Однажды двое крестьян погибли под обвалом. Отец всю ночь шел по горным тропам к месту происшествия. Местные крестьяне впервые видели чиновника такого уровня. Их тронуло, что его волнует их судьба. Прежде считалось, что чиновники отправляются в поездки только с целью набить карманы. После того, что сделал отец, жители прониклись к коммунистам неподдельной симпатией.

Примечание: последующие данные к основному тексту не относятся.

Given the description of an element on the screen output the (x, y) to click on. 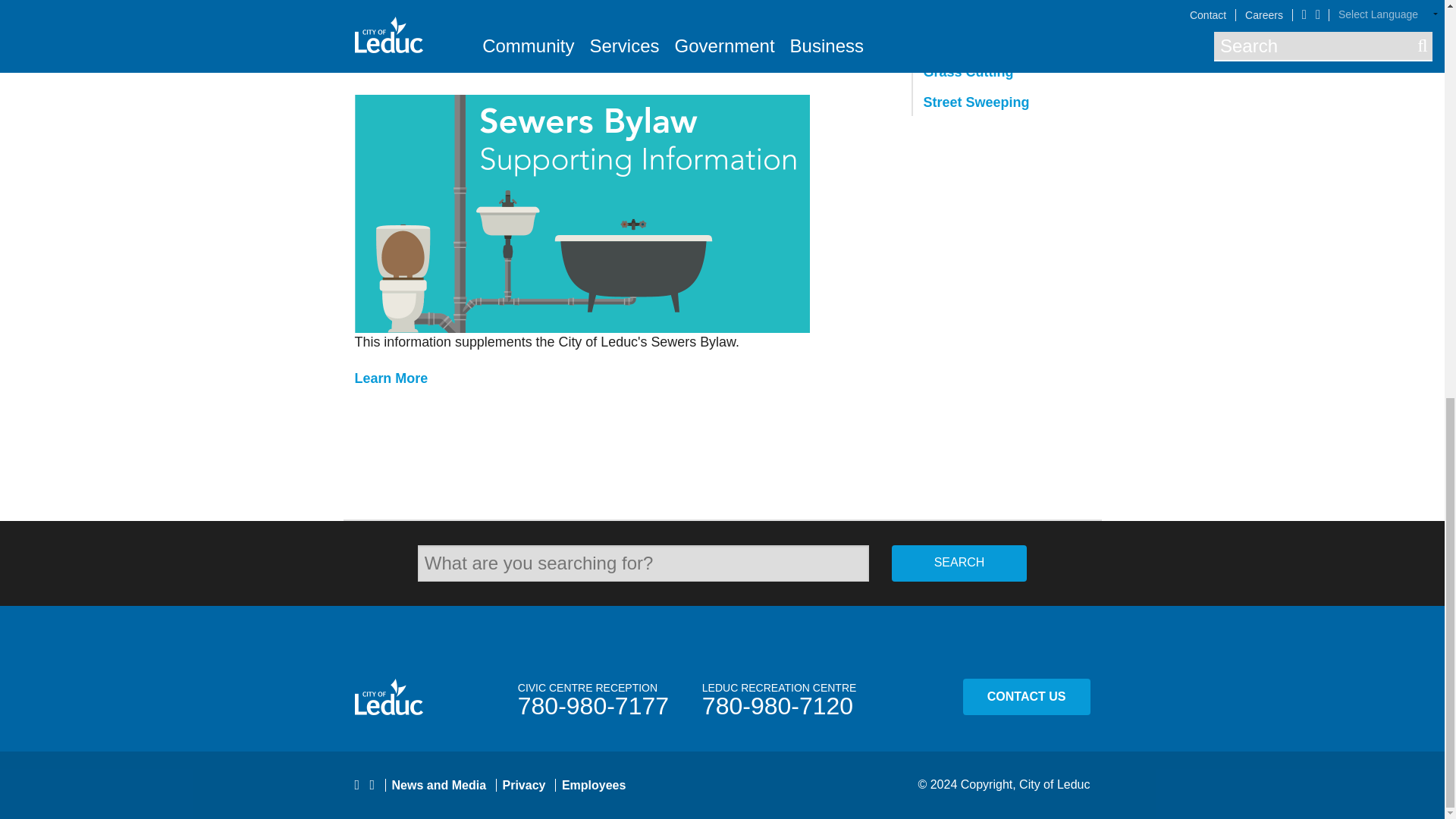
City of Leduc Home (406, 696)
City of Leduc Home (389, 696)
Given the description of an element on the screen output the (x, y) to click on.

Одной из основных маминых задач было обеспечивать поддержку новому правительству, особенно среди фабричных рабочих. С начала 1951 года она ездила по фабрикам, выступала с речами, выслушивала жалобы и решала массу всяких вопросов. В ее обязанности входило объяснять молодым рабочим, что такое коммунизм, и призывать их вступать в комсомол и партию. Она подолгу жила то на одной фабрике, то на другой: считалось, что коммунисты должны «жить и работать среди рабочих и крестьян» и знать их чаяния.

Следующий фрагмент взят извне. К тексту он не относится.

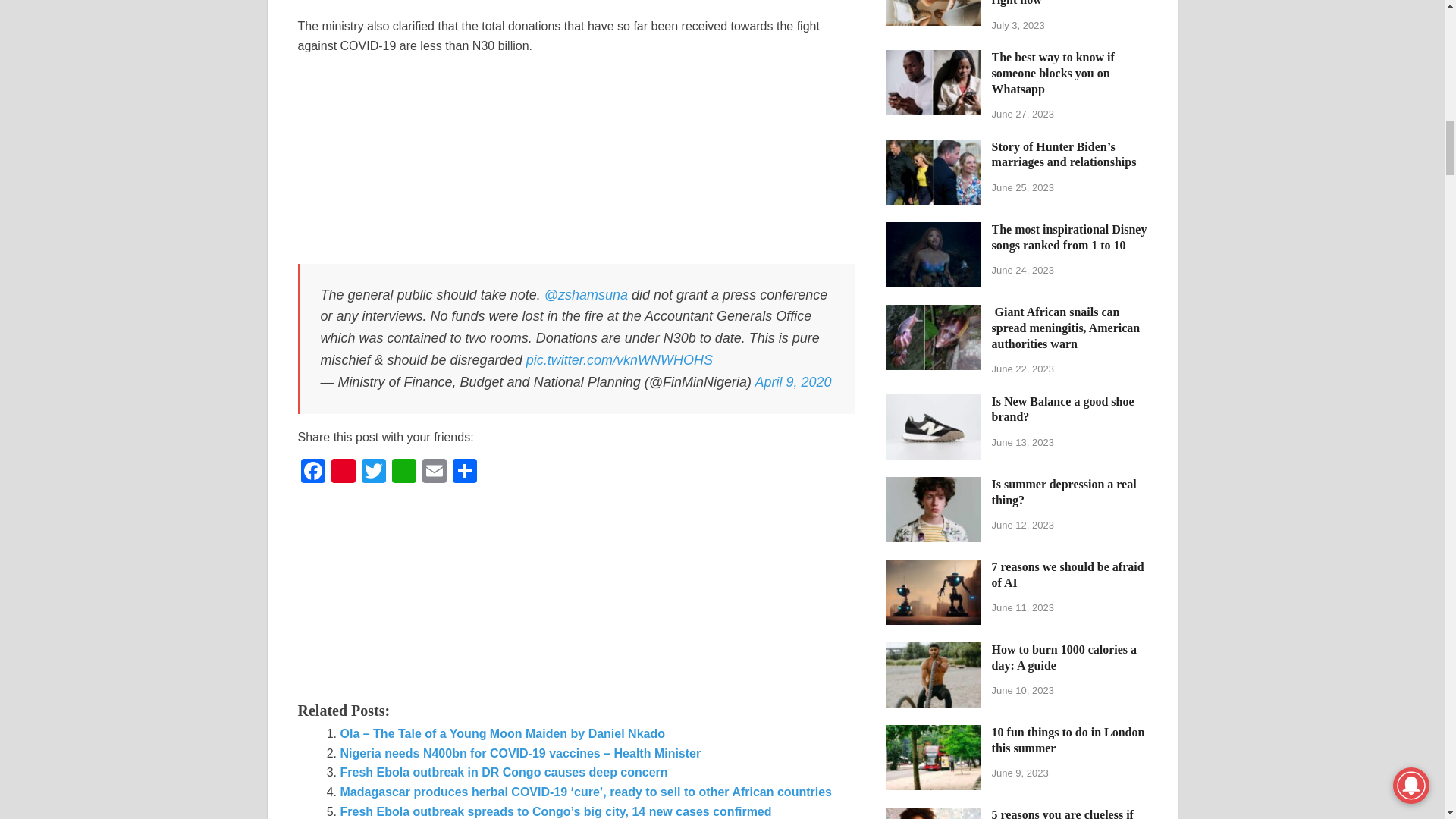
Facebook (312, 472)
WhatsApp (403, 472)
Twitter (373, 472)
April 9, 2020 (792, 381)
Fresh Ebola outbreak in DR Congo causes deep concern (502, 771)
Twitter (373, 472)
WhatsApp (403, 472)
Pinterest (342, 472)
Pinterest (342, 472)
Email (433, 472)
Facebook (312, 472)
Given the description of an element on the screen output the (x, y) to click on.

Одна из фабрик, находившаяся на окраине города, производила изоляторы. Условия жизни там, как и везде, были ужасающие: десятки женщин спали в большой лачуге, построенной из соломы и бамбука. Пища никак не соответствовала их изнурительному труду — мясо они получали только дважды в месяц. Многим работницам приходилось по восемь часов стоять в холодной воде, промывая фарфоровые изоляторы. Из — за недоедания и отсутствия гигиены свирепствовал туберкулез. Чашки и палочки никогда как следует не мылись и сваливались в кучу.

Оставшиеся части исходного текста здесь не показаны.